Ein junger Sänger steht oft vor schwierigen Entscheidungen: Soll er sich an ein Ensemble binden oder lieber seine Unabhängigkeit bewahren? Soll er an einem mittleren Haus große Partien singen oder an einem berühmten Haus kleine? Soll er in der Provinz beginnen oder gleich die Nähe der Prominenz anstreben?

Ich glaube, man kann dafür kein Patentrezept nennen – es gibt ganz viele Wege, die zum Ziel führen. Bei mir war es zum Beispiel so, dass ich direkt von der Hochschule an ein großes Haus, an die Komische Oper Berlin, kam und dort mit einer kleinen Partie angefangen habe. Und ehrlich gesagt weiß ich nicht, ob ich mich an einem kleinen Haus in der Provinz wohlgefühlt hätte. Trotzdem: Wenn es heute noch eine richtige Ensemblepflege gäbe, dann würde ich jedem jungen Sänger empfehlen, sich zunächst einmal ein Festengagement in seinem solchen Ensemble zu suchen. Aber es gibt ja leider kaum mehr diese Kapellmeister, die einen jungen Sänger mit Bedacht aufbauen, oder die Ensembles, die einen echten Schutzraum bilden und somit die Möglichkeit bieten, dass sich Talente in Ruhe entwickeln können. Heute verlangt man von den Nachwuchskünstlern, dass sie von Null auf Hundert kommen – das war schon zu meinen Zeiten schlimm, aber dieser Erwartungsdruck hat sich mittlerweile noch erheblich verschärft. Ein guter Weg ist ohne Frage, die Laufbahn in einem Opernstudio zu beginnen – leider gibt es davon viel zu wenige.

Ist es unvermeidlich, sich einer Agentur anzuvertrauen? Worauf muss man dabei achten – und wovor sollte man gewarnt sein?

Ohne Agentur kommt man heute nicht mehr aus. Aber die passende Agentur für sich zu finden ist ähnlich schwierig, wie einen guten Lehrer zu entdecken. Die versprechen einem oft das Blaue vom Himmel, und solange man gut ist und alles läuft, mag das auch okay sein, aber sobald die erste Krise oder der erste Rückschlag eintritt, lassen sie einen hängen. Bei der Wahl der Agentur sollte man also unbedingt darauf achten, wie seriös sie arbeitet – oft können einem dabei auch die Erfahrungen von Kollegen helfen.

Viele junge Künstler, nicht nur Sänger, klagen, dass sie frühzeitig verheizt werden durch ein Übermaß an Reisen und Terminen, glauben aber, gar keine andere Wahl zu haben. In etwa nach dem Motto: alles oder nichts. Ist das eine verständliche oder eine übertriebene Befürchtung?

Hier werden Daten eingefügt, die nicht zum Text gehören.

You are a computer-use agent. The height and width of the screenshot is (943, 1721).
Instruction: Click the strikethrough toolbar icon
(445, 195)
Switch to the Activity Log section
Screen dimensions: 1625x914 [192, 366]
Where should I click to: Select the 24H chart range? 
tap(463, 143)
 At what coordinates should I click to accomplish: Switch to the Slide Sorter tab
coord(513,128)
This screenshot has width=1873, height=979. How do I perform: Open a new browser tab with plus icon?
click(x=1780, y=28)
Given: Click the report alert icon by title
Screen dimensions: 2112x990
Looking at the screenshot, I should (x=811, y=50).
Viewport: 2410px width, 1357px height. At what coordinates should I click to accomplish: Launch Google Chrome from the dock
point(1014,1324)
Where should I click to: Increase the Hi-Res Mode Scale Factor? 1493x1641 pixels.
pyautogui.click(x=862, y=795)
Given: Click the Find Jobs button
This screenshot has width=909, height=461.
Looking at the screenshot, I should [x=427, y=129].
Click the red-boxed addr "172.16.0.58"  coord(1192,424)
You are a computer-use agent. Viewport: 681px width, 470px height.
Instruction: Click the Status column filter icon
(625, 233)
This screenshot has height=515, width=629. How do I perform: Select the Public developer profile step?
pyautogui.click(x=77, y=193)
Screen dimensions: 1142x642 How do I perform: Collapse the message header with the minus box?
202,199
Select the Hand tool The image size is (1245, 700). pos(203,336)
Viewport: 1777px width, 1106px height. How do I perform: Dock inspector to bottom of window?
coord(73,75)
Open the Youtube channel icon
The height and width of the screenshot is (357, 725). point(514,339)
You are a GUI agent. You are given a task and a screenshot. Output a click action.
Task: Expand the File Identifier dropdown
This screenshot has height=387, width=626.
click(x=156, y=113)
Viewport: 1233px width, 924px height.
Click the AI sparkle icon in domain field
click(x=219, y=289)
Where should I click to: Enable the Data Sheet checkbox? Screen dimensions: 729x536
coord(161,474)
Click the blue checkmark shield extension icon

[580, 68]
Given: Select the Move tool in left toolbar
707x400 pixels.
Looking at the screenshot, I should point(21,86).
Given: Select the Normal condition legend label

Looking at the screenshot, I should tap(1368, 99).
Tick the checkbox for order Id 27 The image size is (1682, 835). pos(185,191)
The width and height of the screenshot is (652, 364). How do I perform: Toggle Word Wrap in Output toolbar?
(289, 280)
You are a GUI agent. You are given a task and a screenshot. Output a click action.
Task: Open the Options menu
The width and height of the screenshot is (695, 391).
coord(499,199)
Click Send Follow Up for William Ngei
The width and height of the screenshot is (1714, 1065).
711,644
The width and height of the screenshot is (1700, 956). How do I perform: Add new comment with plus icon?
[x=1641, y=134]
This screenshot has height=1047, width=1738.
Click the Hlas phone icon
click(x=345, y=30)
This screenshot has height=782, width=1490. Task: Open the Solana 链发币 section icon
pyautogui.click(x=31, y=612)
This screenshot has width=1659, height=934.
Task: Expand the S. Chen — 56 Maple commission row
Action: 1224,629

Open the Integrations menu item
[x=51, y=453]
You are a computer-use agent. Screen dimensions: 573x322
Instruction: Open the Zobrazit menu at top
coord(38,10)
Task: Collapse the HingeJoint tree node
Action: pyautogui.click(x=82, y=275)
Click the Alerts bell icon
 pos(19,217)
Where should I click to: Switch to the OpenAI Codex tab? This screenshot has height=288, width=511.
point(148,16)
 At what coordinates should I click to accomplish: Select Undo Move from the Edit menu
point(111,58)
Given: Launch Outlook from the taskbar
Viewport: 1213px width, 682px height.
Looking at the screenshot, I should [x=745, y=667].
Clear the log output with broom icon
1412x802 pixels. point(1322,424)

Man muss lernen, auch einmal etwas abzusagen. Aber wie das heutzutage ist: Jeder will eine CD einspielen, jeder will schnell Karriere machen, jeder will in den bunten Seiten der Opernmagazine erscheinen und über sich lesen: Soundso ist die neue Callas … Der eigene Ehrgeiz und der Medienerfolg stehen der Vernunft allzu oft im Weg. In den dreißig Jahren meiner Sängerkarriere habe ich so viele Kollegen kennengelernt, die regelrecht hochgeschossen wurden – und an die sich heute keiner mehr erinnert. Der Verschleiß ist riesig. Wer länger als ein paar Jahre überdauern will, darf sich nicht allen Erwartungen und Ansprüchen fügen, sondern muss für sich die richtige und gesunde Mischung finden.

 

Welche Fehler sollte man also auf jeden Fall vermeiden?

Man darf den Verlockungen des Berufes nicht zu sehr nachgeben. Das Zauberwort für die nachhaltige Karriere heißt Nein.